Puis, nous avons recruté douze enquêteurs afin de former une équipe stable destinée à mener les entretiens. Avec Denis Peschanski et Francis Eustache, nous nous étions dit dès le début que si nous réussissions à obtenir des financements, nous recruterions en priorité des jeunes, doctorants et post-doctorants, comme une sorte de revanche contre le fait que les terroristes avaient voulu casser la jeunesse et briser les valeurs républicaines. Avec l'équipe du projet, composée de Daniel Da Rocha, Manon Lamoureux et Annabelle Réaubourg, nous nous sommes rendu compte qu'il fallait mixer les profils et nous avons également recruté des chefs d'entreprise et des personnes plus âgées. Ces personnes m'ont souvent dit que ce n'était pas un contrat de travail que nous leur avions proposé, mais une vraie mission, et je suis d'accord avec elles.
Je voudrais également saluer les techniciens spécialisés dans l'image et le son qui se sont mobilisés à l'INA pendant trois mois, les chauffeurs qui ont effectué les navettes pour emmener les participants de la mairie du 11e arrondissement vers l'INA et Bry-sur-Marne, les personnels de l'ECPAD, en particulier Florence Duhot et Patrick Sèbe.
Nous avons été extrêmement sensibles à l'unanimité qui s'est exprimée à travers vos interventions. Je dois dire qu'il est extrêmement émouvant pour nous d'avoir eu ces retours de votre part et ces échanges de qualité. Chacun de vous mesure l'ampleur du défi auquel nous faisons face. Notre chantier est titanesque et les journées n'ont que quarante-huit heures ! Vous connaissez les contraintes qui pèsent sur les personnels statutaires. Nous devons procéder à d'autres recrutements et obtenir des soutiens financiers. Sans le soutien de la représentation nationale dans sa diversité, nous irons à l'échec.

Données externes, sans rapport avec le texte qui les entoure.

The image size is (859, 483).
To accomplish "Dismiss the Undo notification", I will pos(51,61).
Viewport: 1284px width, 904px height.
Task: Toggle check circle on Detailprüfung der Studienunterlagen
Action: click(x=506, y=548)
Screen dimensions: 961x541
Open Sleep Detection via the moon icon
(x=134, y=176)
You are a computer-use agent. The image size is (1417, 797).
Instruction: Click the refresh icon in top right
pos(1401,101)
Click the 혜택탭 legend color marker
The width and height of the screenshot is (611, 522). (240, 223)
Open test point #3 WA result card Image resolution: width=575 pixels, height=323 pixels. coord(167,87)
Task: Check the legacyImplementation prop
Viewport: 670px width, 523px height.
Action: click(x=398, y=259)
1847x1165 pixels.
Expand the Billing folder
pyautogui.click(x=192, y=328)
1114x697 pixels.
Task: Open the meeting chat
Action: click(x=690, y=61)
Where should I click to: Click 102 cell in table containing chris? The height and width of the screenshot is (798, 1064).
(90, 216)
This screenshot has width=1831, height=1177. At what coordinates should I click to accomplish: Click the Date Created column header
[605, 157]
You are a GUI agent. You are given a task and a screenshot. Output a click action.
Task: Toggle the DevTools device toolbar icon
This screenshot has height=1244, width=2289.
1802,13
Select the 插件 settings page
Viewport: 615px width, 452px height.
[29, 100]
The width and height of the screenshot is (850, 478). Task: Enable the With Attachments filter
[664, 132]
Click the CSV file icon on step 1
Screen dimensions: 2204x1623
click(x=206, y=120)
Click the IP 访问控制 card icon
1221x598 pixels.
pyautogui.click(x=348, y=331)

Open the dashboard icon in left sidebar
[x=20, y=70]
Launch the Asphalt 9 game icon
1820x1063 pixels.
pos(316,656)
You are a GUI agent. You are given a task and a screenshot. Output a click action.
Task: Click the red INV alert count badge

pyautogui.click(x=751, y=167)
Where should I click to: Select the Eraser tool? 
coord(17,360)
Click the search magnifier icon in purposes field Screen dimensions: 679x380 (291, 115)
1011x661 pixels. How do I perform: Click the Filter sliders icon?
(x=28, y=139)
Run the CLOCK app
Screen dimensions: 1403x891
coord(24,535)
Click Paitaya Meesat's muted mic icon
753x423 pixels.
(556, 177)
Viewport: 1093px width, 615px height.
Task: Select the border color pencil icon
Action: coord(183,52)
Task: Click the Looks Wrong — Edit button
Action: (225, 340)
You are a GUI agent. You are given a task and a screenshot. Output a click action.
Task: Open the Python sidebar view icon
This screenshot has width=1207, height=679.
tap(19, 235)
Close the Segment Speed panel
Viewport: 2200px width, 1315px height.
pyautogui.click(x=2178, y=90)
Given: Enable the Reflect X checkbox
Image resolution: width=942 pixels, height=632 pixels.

La décision du Premier ministre a permis l'amorçage du projet, mais vaut également engagement pour la suite. Un conseil scientifique veille au bon déroulement de nos travaux. Sur la base du rapport qu'il rendra au début de l'automne prochain, il sera décidé si le programme sera ou non poursuivi.
Sans mobilisation des autorités de l'État et de la représentation nationale, il est évident que nous ne pourrons pas continuer. C'est la raison pour laquelle je me tourne vers vous.
Merci, monsieur le président, d'avoir pris cette initiative.
Je préside cette commission depuis quatre ans et demi et si votre programme de recherche est inédit, une telle audition est aussi inédite. Je suis très sensible à l'implication de tous nos collègues, dans leur diversité territoriale et politique.
C'était un moment important pour nous aussi. Avec le bureau de la commission, nous souhaitions vous témoigner non seulement notre intérêt mais aussi notre soutien. Sachez que vous avez la représentation nationale avec vous pour que ce programme aille à son terme, même si beaucoup d'entre nous ne seront plus députés quand il sera achevé dans dix ans.
La séance est levée à onze heures vingt-cinq.